__Document extract__.
-=-=-

For Otis, the Only Way Is Up With Russian Partners

Repairing Russia's creaky, smelly, unreliable elevators may not be high on the list of urgent problems for which the former Soviet Union needs help from the West, but it is an issue that has surely crossed the mind of every visitor to a Russian office or apartment.


Why do the floors of some elevators sink a few inches after you enter the cabin? Why can you never know which floor the elevator is at or where it will deliver you? Why do the control buttons look like they have melted in a crash landing?


In an example of a practical improvement to Russian life, a U. S. firm has teamed up with several Russian partners to free Russian elevators of such annoying problems.


Mark Proft, deputy general manager of Shcherbinka Otis Lift, one of the joint ventures, said Otis has invested $50 million in five joint ventures that are servicing 70, 000 Russian elevators. Next month, he added, Otis will launch a local elevator production line as well.


"There is a tremendous need for better elevators on the Russian market", Proft said. He explained that many Russian elevators, running on outdated technology, do not accept more than one command. Others get confused on the way up and countless more are out of service because of poor maintenance.


Proft said that Russian elevator engines often last only two years, while better maintenance could make them last anywhere from 10 to 20 years.


Otis, a subsidiary of United Technologies is the largest elevator producer in the world with 1991 sales of $4. 3 billion.


Two of Oti's ventures, Mos Otis and Rus Otis, were set up specifically for servicing elevators in Moscow and throughout the former Soviet Union, Proft said. They offer slightly more advanced technology that gives them an edge over other cheaper Russian elevator repairmen.


Otis can replace the sinking floor, which is actually the Russian way of triggering the mechanism that indicates a passenger has entered the lift Proft said that instead, Otis uses a microprocessor that does the job without the shock effect.


They can also upgrade the electronic brain of the elevator, to ensure that passengers can request more than one destination so that one command does not cancel out an earlier one.


They can fortify the elevators against vandalism, "a tremendous problem in Russian elevators" according to Proft. Metal buttons do not melt if you push a cigarette butt against them, while lamp covers keep people from using elevators as a supply for scarce light bulbs.


Proft said that Oti's main task is to keep the elevators running, particularly the outdated "machine" that pulls up the cabin.

-=-=-

__What to do__. Carry on the article about Otis servicing Russian elevators, picking up after its final sentence.

__Stored data__.
-=-=-

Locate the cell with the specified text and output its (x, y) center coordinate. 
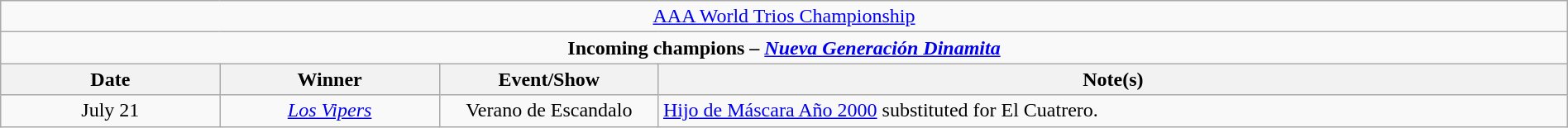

-=-=-

__Response to this exercise__.
As lack of spare parts is a major cause for breakdowns. Otis is also setting up a small factory for producing spare parts, while the Shcherbinka factory will produce machines that lift Russian elevators.


The partners of Otis in Moscow, St. Petersburg and Kiev provide electricians with years of experience in Russia's elevators. The partners also help the company find suppliers, one of the most difficult tasks for producers in Russia. Proft said that the company aimed to use only locally produced parts but that some are hard to find, others are low quality and a few, mostly electronic parts, are cheaper to import.


Oti's Russian partners also help the company to market its services to owners of office and apartment buildings, often city governments or new owners of privatized office and apartment buildings.


For those with a bigger budget, the Otis ventures offer to install new ones. A St. Petersburg venture will produce the first elevator in September, and the Otis joint ventures should produce 2, 000 elevators in 1994, Proft said.


But demand for elevators has fallen in recent years, and even the locally produced Otis elevators cost twice as much as local ones, Proft said. "It's challenging", Proft said of the task of selling the joint ventures production.


But he sees a growing market among constructors and renovators of private office and apartment buildings. Western hotels which now import Western Otis models might want to use the cheaper Russian model for staff elevators, he said.


Some of the Russian partners still produce their own elevators, but they will now offer clients the option of ordering the Otis elevators as well, Proft said. This way, Otis is building a market it would never be able to set up by merely importing elevators.